# TASK OBJECTIVE
All lines from the one containing "totd (208, 323)" through the last line of the listing should be given again exactly, with no pictures.

# PROVIDED RECORDS
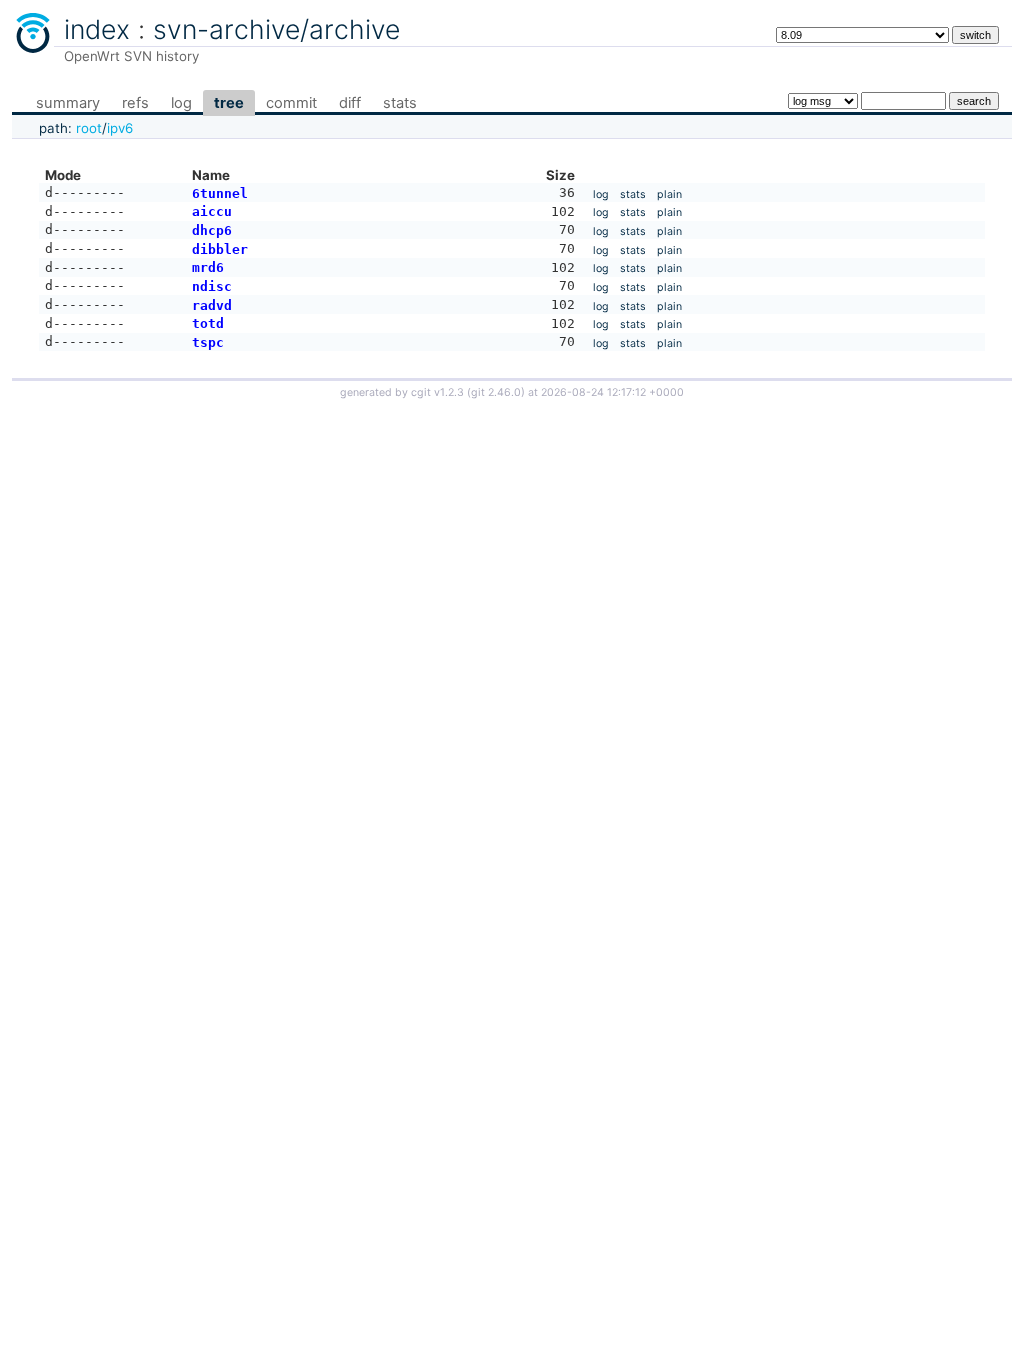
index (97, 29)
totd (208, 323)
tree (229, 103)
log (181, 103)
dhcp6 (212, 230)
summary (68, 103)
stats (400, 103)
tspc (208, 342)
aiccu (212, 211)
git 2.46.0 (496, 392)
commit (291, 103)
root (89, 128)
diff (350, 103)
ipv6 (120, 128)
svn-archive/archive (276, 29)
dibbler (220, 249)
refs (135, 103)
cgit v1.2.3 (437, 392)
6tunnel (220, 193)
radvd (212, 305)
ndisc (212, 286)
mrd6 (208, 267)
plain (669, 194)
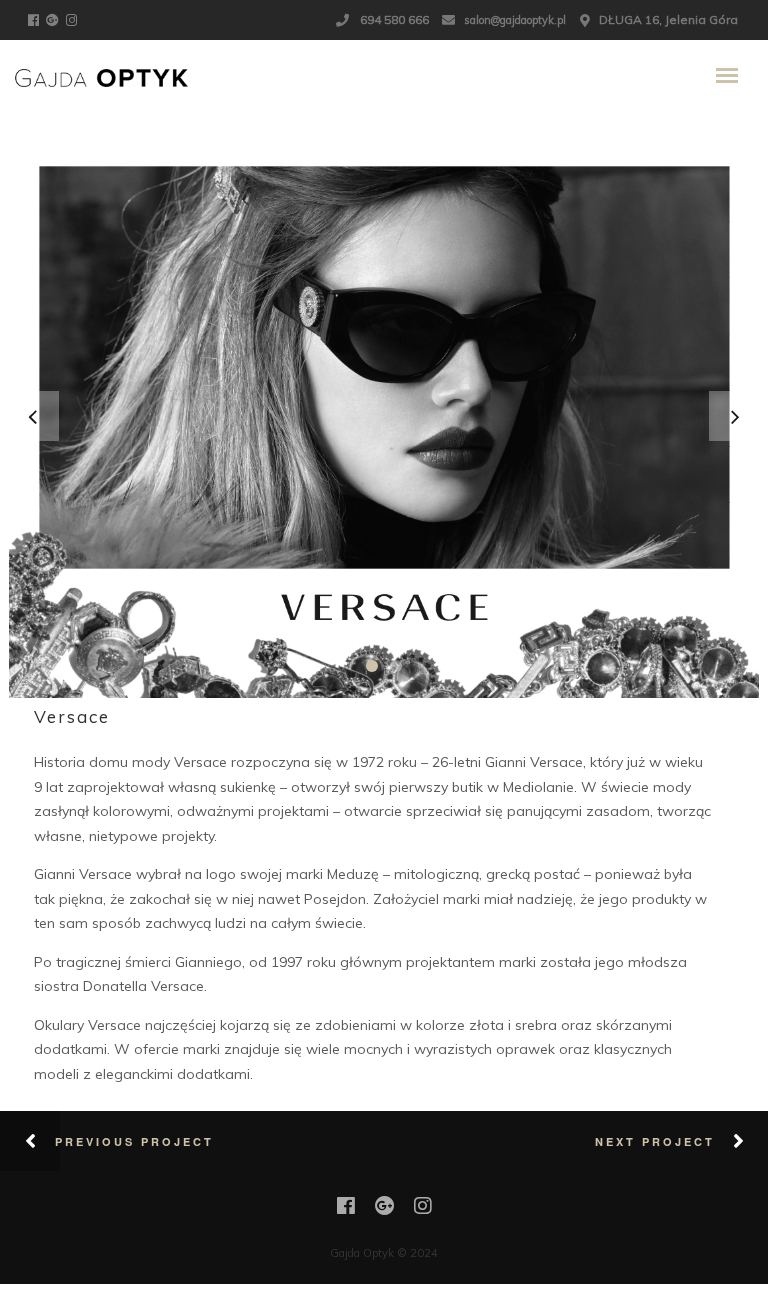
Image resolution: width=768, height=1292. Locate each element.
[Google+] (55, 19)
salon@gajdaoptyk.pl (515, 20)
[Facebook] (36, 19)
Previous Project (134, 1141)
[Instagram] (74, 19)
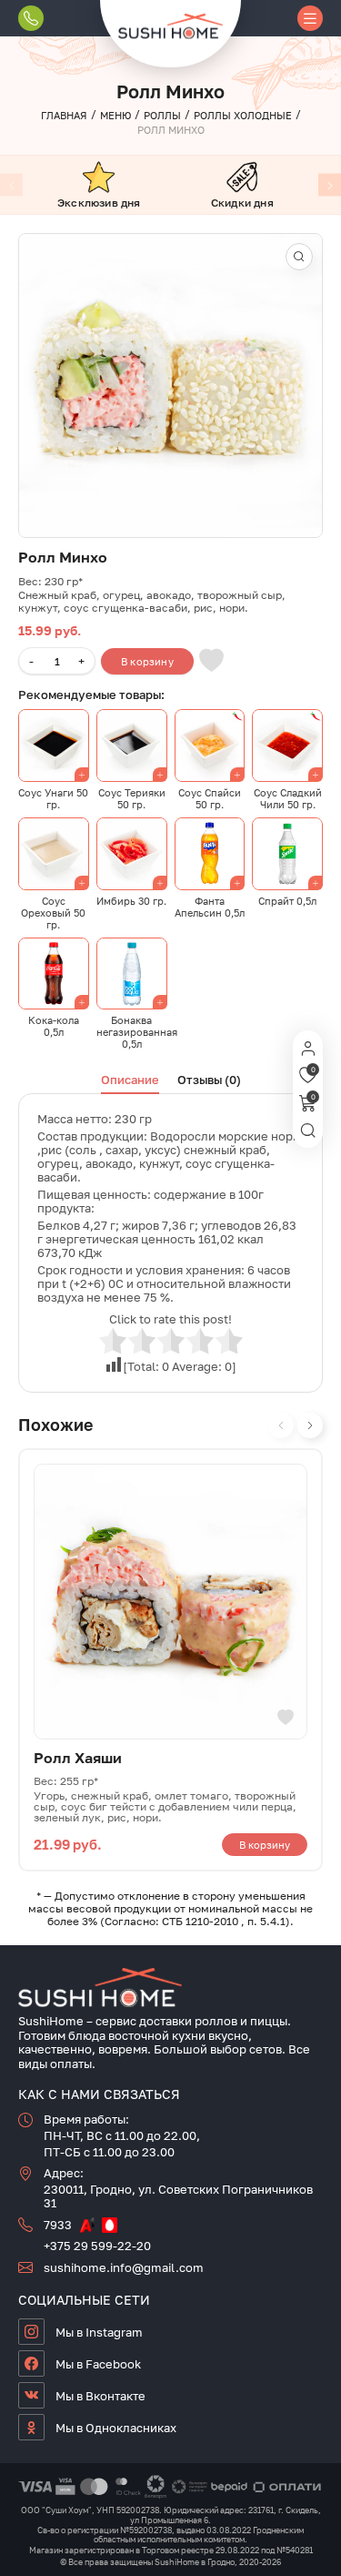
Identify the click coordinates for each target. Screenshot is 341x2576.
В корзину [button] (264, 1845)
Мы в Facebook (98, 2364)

# SOLUTION TO THE EXERCISE
totd (208, 323)
tree (229, 103)
log (181, 103)
dhcp6 (212, 230)
summary (68, 103)
stats (400, 103)
tspc (208, 342)
aiccu (212, 211)
git 2.46.0 (496, 392)
commit (291, 103)
root (89, 128)
diff (350, 103)
ipv6 (120, 128)
svn-archive/archive (276, 29)
dibbler (220, 249)
refs (135, 103)
cgit v1.2.3 (437, 392)
6tunnel (220, 193)
radvd (212, 305)
ndisc (212, 286)
mrd6 (208, 267)
plain (669, 194)
Image resolution: width=768, height=1292. Locate each element.
[Google+] (55, 19)
salon@gajdaoptyk.pl (515, 20)
[Facebook] (36, 19)
Previous Project (134, 1141)
[Instagram] (74, 19)
Identify the click coordinates for each target. Screenshot is 341x2576.
В корзину [button] (264, 1845)
Мы в Facebook (98, 2364)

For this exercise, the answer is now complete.